Maybe some of you have already seen this, maybe some of you have not. i wish i would have read this before purchasing a "truly sick" bottle. (at least that's what i think i have based on this article).

  http://www.cutglass.org/articles/sick.htm

 This just needs to be shared. Thank you Anonymous,


----------



## surfaceone (Jul 18, 2012)

Hey DugZ,

 Or, you could'a paid attention in Blue Page Glass Class...

 So, what's the photographic 411 on your sickie?

 Me, I'm very fond of psykness.


----------



## blobbottlebob (Jul 18, 2012)

Thanks DugZ. I read the whole thing and found it interesting. It looks like the article was written in 1986 but generally the info is timeless. The one thing he doesn't discuss is IS IT WORTH IT? I personally prefer a little inside haze to a hardcore tumble. Just my opinion, though.


----------



## DugZ (Jul 18, 2012)

well, mine dosen't appear to be on the inside, but on the outside there are (as said in the article) "millions of miniature fissures" mostly on three sides the neck and base, in a (you guessed it!) molten glass pattern. I don't have my cam right now but i will put up a pic when i get a chance.


----------



## AntiqueMeds (Jul 18, 2012)

I wouldnt recommend lead shot for tumbling[]


----------



## blobbottlebob (Jul 19, 2012)

Good point Matt. I thought that too when I was reading it. At one point he said use lead or copper.
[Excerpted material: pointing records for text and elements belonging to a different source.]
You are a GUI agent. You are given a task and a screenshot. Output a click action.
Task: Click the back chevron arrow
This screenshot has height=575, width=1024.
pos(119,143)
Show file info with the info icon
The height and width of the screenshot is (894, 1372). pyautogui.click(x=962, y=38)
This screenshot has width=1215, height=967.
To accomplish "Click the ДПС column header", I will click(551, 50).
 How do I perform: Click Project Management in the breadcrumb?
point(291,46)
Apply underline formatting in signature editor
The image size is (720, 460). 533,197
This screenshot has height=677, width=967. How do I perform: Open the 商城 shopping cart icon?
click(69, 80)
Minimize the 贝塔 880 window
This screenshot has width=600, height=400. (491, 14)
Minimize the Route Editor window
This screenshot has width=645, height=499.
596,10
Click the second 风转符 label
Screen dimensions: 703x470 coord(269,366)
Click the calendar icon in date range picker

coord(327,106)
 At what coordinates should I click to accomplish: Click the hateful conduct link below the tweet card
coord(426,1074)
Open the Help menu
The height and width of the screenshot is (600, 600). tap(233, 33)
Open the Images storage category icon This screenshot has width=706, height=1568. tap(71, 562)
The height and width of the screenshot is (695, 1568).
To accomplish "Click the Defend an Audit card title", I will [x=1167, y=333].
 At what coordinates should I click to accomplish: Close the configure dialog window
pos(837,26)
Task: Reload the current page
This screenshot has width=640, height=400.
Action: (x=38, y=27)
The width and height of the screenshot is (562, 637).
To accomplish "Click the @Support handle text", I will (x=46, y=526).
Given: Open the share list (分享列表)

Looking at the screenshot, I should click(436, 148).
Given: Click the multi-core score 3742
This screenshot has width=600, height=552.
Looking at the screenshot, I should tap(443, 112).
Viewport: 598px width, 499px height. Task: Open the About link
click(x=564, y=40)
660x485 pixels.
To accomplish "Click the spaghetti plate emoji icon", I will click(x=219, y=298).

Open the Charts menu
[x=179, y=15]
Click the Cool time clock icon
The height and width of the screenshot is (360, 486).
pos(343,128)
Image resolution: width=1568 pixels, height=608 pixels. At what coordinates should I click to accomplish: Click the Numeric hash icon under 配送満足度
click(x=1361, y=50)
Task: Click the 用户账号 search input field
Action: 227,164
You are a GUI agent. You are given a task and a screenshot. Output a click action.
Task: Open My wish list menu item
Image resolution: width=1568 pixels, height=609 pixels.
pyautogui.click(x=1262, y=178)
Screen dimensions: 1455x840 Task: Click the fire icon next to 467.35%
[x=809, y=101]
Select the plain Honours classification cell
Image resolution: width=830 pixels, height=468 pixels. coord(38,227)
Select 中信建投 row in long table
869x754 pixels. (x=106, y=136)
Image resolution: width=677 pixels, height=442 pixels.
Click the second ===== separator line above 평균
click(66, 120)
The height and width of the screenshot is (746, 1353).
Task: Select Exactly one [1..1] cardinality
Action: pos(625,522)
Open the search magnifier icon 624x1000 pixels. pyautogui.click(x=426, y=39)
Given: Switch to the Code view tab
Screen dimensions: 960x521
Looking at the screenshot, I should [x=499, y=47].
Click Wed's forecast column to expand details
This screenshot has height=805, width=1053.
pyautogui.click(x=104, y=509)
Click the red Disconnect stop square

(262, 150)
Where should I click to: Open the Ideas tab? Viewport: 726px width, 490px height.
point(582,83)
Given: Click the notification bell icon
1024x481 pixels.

As long as people stick with copper, they'll be fine.


----------



## edndlm (Jul 19, 2012)

Then there is also the Super Secret Cleaning Method ...


----------



## AntiqueMeds (Jul 19, 2012)

I use the NEW IMPROVED Super Secret Cleaning Method , the old Super Secret Cleaning Method is really outdated at this point.


----------



## edndlm (Jul 19, 2012)

Matt , if your going to Shupp's , I'd like to buy a copy of your book .  Ed


----------



## AntiqueMeds (Jul 19, 2012)

I should be there sat.  section M6


----------



## edndlm (Jul 19, 2012)

Great Matt , usually I'm at L-7 , so we'll probably be across the tree roots from each other !


----------